Your task — Return, exactly as written, every line from the first line of the data below through the line that contains "Task: Click the printer icon".

Records shown —
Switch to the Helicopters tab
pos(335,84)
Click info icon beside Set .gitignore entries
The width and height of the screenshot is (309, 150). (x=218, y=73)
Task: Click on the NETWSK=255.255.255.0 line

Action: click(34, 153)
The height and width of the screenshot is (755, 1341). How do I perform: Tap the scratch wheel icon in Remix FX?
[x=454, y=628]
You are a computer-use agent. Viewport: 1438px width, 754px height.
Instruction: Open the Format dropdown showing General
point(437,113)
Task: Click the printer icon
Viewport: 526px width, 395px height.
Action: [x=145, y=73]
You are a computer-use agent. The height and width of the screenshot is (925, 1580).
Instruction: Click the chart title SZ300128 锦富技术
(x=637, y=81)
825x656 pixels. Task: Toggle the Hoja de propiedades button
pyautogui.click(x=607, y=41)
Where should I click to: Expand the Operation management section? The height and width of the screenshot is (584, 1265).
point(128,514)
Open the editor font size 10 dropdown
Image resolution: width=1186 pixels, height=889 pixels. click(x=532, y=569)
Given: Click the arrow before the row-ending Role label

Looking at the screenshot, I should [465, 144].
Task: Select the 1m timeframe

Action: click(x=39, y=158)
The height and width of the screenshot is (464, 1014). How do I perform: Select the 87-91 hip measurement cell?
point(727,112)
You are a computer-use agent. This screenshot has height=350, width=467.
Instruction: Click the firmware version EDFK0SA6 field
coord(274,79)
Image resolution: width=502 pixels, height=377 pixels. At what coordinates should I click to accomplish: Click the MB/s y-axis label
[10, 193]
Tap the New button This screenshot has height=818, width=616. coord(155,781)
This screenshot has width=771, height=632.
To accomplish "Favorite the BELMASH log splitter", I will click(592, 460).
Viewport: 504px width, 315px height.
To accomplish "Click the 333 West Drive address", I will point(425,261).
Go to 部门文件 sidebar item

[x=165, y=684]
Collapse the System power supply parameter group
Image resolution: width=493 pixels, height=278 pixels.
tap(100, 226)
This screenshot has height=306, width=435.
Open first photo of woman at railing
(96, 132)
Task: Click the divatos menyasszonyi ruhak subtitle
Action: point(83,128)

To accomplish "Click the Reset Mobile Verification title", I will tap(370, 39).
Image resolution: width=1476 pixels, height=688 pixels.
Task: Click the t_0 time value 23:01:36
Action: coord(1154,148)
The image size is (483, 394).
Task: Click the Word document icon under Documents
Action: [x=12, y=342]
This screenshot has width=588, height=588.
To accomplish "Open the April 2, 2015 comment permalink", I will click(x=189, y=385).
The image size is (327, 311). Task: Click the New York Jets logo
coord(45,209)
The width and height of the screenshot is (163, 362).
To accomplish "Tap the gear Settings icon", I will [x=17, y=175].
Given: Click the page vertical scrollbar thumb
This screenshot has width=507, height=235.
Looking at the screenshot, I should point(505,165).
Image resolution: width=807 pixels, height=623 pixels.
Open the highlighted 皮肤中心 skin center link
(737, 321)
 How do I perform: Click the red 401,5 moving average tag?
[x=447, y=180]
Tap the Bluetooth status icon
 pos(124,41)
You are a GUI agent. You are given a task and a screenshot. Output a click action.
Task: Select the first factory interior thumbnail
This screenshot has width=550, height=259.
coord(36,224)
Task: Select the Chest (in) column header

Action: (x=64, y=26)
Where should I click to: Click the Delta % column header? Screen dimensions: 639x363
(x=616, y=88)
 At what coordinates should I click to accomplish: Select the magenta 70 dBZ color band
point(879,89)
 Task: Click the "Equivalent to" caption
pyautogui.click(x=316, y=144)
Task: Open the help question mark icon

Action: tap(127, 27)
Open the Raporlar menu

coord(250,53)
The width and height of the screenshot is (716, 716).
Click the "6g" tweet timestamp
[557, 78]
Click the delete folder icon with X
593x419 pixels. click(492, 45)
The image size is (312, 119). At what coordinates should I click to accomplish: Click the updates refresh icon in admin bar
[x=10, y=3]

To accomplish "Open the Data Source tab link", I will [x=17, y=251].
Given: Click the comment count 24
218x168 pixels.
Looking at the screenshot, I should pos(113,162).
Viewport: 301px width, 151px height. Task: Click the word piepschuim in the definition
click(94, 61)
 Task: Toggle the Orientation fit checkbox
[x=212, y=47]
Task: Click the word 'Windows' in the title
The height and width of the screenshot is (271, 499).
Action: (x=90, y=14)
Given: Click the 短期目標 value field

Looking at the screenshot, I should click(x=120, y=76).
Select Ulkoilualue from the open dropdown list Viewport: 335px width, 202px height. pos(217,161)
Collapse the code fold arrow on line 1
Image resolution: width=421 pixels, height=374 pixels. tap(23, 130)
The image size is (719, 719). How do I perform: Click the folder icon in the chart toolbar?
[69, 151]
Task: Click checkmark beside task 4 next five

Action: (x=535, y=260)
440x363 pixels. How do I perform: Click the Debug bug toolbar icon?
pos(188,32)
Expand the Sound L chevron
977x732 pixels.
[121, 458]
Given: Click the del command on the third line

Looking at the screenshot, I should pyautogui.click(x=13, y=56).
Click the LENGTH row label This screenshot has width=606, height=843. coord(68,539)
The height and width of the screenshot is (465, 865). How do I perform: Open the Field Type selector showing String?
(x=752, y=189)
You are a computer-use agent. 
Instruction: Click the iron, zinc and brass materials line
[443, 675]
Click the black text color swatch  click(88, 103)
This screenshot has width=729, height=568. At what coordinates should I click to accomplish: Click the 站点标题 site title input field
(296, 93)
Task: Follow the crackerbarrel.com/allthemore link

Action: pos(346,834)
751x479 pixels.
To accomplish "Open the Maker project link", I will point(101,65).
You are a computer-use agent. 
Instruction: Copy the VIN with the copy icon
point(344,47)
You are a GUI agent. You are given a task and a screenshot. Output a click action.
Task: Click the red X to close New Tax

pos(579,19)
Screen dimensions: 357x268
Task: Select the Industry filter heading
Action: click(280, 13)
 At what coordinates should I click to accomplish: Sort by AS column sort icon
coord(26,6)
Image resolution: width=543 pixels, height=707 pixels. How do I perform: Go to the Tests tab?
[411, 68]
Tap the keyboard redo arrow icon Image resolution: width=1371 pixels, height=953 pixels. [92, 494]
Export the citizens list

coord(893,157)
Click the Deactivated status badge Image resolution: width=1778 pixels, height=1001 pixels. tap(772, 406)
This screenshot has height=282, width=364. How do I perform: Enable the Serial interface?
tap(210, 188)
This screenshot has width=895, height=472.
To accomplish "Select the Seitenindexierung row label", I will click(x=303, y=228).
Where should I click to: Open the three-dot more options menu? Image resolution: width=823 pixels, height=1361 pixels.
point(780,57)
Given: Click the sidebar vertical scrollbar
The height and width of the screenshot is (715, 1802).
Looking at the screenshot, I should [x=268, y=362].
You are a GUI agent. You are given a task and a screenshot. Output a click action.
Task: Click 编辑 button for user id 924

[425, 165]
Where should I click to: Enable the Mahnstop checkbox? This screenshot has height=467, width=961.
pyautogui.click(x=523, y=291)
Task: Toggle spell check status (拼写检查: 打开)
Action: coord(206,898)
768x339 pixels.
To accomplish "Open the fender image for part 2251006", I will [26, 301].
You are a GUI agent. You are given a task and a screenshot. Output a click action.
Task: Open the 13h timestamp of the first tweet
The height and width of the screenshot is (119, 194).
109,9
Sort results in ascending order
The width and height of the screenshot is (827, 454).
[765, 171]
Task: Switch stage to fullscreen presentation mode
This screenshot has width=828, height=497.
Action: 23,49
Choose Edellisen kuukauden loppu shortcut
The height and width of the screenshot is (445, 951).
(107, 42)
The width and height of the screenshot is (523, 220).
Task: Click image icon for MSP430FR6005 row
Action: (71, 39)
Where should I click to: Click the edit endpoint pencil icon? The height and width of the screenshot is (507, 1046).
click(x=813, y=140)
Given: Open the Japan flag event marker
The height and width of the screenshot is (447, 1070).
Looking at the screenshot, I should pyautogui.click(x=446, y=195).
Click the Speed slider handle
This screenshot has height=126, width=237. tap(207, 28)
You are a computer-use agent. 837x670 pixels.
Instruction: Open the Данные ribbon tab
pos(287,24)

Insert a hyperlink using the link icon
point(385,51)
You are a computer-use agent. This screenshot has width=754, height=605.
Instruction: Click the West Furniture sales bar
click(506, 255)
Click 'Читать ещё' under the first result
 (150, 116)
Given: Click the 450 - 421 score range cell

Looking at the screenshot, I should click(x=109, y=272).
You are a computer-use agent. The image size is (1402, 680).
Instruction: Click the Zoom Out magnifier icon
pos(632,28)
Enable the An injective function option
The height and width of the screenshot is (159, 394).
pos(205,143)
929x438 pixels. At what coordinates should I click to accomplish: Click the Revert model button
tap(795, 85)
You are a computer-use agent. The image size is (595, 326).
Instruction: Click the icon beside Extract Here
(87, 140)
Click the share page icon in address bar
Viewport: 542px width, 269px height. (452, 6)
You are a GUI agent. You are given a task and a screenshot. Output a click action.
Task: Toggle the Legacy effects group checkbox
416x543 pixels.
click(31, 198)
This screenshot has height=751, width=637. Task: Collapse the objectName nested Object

Exercise response —
Switch to the Helicopters tab
pos(335,84)
Click info icon beside Set .gitignore entries
The width and height of the screenshot is (309, 150). (x=218, y=73)
Task: Click on the NETWSK=255.255.255.0 line

Action: click(34, 153)
The height and width of the screenshot is (755, 1341). How do I perform: Tap the scratch wheel icon in Remix FX?
[x=454, y=628]
You are a computer-use agent. Viewport: 1438px width, 754px height.
Instruction: Open the Format dropdown showing General
point(437,113)
Task: Click the printer icon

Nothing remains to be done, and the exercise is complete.